Look through the records and copy every line in which "chart" appears.

Records excerpted from a collection:
Segment Open
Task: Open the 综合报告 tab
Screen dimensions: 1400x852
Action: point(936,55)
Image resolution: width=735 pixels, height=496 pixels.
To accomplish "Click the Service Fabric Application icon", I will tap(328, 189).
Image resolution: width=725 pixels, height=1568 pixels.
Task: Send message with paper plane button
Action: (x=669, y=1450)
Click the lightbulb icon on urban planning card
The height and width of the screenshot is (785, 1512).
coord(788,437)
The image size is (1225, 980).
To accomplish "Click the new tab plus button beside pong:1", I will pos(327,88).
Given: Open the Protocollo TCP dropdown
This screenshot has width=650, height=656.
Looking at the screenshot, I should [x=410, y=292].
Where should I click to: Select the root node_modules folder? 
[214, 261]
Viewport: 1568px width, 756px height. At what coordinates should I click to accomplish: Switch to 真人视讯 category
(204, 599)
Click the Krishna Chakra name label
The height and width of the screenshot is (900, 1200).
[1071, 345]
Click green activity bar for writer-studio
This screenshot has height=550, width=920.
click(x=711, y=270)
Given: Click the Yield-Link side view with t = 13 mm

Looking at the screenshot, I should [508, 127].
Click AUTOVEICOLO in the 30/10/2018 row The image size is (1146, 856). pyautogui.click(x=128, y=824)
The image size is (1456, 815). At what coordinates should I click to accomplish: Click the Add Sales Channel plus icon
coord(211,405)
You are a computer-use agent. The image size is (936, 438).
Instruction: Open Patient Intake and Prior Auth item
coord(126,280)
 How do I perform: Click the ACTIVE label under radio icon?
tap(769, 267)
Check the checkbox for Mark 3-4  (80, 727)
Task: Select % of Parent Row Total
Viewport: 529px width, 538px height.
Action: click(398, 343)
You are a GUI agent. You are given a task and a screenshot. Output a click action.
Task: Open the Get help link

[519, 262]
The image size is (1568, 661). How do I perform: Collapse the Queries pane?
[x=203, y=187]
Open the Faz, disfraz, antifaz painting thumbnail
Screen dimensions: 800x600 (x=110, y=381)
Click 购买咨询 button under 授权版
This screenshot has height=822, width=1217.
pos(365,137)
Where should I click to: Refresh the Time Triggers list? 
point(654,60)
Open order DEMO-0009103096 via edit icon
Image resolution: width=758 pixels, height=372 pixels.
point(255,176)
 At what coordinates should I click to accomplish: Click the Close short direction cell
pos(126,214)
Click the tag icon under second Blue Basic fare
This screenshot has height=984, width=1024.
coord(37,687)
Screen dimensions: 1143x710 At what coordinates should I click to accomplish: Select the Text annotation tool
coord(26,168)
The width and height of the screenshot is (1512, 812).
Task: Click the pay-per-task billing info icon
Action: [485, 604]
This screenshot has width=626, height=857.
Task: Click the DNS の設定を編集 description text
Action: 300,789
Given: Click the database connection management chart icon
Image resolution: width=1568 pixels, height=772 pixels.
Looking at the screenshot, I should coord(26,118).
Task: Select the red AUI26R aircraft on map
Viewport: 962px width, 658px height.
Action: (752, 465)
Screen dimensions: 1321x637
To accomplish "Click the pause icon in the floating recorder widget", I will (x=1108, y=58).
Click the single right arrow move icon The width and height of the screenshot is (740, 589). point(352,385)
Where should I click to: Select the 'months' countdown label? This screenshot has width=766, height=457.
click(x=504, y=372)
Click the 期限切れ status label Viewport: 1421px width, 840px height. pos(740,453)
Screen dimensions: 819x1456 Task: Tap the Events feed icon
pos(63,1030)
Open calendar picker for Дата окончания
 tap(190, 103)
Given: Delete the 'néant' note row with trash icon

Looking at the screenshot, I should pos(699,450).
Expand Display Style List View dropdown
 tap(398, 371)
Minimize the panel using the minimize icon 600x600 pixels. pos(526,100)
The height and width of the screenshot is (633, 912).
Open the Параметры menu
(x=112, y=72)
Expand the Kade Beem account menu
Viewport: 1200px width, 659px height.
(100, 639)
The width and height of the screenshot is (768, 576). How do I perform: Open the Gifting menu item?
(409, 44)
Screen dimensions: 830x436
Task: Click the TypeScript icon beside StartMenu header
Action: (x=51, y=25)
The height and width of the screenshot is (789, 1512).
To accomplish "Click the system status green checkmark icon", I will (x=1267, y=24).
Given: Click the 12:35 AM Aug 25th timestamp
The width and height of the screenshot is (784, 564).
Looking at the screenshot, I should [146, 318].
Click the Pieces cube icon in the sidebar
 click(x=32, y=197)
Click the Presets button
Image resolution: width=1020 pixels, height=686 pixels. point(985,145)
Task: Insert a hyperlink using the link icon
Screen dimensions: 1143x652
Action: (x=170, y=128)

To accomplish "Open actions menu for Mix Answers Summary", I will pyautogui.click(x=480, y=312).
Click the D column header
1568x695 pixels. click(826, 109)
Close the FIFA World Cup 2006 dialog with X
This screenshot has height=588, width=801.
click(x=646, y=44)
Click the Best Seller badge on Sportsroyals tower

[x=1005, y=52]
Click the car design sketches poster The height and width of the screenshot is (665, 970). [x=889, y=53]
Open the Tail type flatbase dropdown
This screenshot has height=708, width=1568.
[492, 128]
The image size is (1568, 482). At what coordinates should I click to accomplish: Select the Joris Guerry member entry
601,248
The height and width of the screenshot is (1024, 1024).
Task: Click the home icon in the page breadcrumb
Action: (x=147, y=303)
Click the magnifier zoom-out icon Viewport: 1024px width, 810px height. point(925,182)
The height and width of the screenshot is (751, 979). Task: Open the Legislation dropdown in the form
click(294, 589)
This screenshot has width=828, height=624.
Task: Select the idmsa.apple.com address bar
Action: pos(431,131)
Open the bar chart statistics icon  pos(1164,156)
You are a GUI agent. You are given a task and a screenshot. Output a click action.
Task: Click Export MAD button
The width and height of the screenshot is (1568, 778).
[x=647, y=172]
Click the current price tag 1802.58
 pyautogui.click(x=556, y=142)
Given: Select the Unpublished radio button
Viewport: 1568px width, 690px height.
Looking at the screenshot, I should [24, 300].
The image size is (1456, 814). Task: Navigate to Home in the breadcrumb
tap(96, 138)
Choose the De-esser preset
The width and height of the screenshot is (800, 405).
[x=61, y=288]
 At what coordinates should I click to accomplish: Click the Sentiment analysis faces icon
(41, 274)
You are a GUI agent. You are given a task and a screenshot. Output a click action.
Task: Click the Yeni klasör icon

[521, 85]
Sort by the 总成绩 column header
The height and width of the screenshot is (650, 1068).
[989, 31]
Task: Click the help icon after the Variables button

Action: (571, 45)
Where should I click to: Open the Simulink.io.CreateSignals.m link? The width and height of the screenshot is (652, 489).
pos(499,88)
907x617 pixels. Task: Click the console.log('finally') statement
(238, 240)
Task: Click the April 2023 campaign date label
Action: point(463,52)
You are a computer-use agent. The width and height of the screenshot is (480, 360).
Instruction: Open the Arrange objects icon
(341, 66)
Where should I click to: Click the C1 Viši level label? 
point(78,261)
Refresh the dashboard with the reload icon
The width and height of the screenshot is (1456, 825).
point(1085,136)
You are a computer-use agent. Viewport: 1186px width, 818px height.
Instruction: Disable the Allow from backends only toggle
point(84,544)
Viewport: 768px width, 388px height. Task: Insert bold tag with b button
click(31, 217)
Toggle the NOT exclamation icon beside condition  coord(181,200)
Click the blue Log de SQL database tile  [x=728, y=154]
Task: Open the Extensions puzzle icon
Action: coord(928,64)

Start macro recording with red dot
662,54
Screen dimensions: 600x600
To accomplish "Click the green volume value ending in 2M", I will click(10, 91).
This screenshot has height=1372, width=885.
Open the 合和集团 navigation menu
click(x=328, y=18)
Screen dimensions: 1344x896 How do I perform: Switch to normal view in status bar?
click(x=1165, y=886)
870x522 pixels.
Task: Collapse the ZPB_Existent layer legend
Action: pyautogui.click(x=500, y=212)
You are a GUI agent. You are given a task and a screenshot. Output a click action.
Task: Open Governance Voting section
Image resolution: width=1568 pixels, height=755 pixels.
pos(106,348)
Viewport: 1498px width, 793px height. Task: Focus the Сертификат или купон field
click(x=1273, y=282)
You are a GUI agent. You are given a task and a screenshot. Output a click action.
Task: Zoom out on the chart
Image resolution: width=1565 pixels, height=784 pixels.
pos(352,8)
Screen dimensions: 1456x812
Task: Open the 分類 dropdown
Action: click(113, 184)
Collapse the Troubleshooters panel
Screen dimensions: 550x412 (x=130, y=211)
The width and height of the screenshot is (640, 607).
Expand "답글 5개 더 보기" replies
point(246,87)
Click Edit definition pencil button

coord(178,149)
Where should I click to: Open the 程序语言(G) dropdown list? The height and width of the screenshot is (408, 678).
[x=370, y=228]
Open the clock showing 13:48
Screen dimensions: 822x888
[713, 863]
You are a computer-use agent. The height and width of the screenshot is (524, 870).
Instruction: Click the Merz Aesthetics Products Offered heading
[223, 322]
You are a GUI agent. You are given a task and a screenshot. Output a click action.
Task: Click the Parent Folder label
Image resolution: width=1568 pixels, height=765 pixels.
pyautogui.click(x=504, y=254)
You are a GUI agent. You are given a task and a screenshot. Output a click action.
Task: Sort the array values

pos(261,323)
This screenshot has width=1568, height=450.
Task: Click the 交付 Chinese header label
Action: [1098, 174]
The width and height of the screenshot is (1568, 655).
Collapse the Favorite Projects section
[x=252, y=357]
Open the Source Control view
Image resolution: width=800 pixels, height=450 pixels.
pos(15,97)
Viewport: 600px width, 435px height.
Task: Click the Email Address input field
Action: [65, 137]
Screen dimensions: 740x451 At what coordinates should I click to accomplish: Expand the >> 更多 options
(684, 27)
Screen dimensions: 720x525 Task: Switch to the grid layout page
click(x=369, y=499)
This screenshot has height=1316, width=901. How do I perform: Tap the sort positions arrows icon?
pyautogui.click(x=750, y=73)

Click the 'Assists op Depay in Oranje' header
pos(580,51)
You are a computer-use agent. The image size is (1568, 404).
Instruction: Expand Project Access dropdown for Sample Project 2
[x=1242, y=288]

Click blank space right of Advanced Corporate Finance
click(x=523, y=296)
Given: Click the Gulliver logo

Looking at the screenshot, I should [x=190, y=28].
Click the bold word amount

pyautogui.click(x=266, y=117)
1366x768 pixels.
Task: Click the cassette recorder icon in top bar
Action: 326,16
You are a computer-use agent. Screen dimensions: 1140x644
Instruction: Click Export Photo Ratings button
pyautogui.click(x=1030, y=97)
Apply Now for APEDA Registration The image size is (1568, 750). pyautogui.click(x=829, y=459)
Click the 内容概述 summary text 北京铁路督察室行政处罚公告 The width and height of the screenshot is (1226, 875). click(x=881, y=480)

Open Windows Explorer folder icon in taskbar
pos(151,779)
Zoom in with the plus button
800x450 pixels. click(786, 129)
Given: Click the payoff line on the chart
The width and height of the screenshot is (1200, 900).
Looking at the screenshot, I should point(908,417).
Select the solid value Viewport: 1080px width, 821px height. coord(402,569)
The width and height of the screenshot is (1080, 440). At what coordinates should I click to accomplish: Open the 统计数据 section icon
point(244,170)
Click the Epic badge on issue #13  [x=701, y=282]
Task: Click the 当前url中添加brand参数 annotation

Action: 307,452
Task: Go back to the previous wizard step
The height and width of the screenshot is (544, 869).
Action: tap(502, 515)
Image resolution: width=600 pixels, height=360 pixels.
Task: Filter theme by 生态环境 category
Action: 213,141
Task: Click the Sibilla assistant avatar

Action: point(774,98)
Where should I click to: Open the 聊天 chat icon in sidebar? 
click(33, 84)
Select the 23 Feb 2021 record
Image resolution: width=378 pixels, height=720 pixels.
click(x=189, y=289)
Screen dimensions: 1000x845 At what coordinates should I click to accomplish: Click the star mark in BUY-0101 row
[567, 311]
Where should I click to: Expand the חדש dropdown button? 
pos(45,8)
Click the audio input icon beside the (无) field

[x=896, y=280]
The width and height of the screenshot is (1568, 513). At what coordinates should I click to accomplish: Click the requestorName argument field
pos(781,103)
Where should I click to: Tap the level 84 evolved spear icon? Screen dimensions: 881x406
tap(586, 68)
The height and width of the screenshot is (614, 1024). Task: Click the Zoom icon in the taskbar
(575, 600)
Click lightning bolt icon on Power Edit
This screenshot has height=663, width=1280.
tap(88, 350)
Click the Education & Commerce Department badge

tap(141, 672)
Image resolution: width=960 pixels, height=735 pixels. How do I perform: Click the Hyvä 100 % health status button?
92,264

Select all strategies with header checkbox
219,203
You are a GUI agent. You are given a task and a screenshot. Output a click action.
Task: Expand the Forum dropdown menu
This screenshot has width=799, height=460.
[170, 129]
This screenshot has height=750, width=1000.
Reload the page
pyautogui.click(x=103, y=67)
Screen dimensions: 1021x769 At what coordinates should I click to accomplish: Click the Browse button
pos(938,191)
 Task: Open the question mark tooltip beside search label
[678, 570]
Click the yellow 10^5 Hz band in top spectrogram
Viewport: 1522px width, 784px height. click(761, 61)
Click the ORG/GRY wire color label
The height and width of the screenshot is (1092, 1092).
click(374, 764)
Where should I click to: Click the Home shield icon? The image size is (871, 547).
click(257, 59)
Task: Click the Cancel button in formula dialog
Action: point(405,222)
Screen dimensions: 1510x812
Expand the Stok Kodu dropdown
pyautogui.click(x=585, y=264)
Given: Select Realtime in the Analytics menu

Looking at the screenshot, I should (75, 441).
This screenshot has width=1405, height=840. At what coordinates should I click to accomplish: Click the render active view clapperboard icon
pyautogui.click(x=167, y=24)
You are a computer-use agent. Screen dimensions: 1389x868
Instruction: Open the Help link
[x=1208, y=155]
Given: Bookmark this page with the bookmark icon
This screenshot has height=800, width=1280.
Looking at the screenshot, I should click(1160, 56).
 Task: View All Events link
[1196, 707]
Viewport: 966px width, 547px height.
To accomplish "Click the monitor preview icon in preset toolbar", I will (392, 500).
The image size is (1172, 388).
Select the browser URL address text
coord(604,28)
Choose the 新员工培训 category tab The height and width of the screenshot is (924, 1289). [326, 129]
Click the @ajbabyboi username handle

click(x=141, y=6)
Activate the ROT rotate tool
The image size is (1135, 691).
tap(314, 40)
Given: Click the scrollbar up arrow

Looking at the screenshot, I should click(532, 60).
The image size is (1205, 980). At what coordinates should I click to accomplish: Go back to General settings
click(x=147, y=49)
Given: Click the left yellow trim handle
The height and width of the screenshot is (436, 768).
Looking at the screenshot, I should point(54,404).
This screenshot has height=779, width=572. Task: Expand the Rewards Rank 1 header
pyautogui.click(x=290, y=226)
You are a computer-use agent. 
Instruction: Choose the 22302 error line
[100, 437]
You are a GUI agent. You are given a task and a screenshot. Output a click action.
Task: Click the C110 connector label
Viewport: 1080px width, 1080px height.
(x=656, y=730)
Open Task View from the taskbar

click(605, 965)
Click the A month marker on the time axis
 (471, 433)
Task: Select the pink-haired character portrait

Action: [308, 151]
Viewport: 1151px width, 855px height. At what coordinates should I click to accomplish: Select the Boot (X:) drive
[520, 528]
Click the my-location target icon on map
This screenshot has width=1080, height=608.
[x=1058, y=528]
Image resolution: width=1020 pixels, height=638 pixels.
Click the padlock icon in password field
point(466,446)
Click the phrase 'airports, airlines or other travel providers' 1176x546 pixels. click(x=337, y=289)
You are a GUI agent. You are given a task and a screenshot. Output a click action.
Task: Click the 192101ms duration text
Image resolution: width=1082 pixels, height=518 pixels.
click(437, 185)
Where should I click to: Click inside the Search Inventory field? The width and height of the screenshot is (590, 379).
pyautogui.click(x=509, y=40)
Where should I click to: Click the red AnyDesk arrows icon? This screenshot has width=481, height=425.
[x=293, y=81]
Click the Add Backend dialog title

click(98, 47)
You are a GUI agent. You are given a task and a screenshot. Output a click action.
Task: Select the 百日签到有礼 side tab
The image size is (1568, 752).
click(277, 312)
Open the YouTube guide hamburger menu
Segment Closed
* **ANSWER TO THIS PROBLEM**:
Given: Click the database connection management chart icon
Open the bar chart statistics icon  pos(1164,156)
Task: Zoom out on the chart
Given: Click the payoff line on the chart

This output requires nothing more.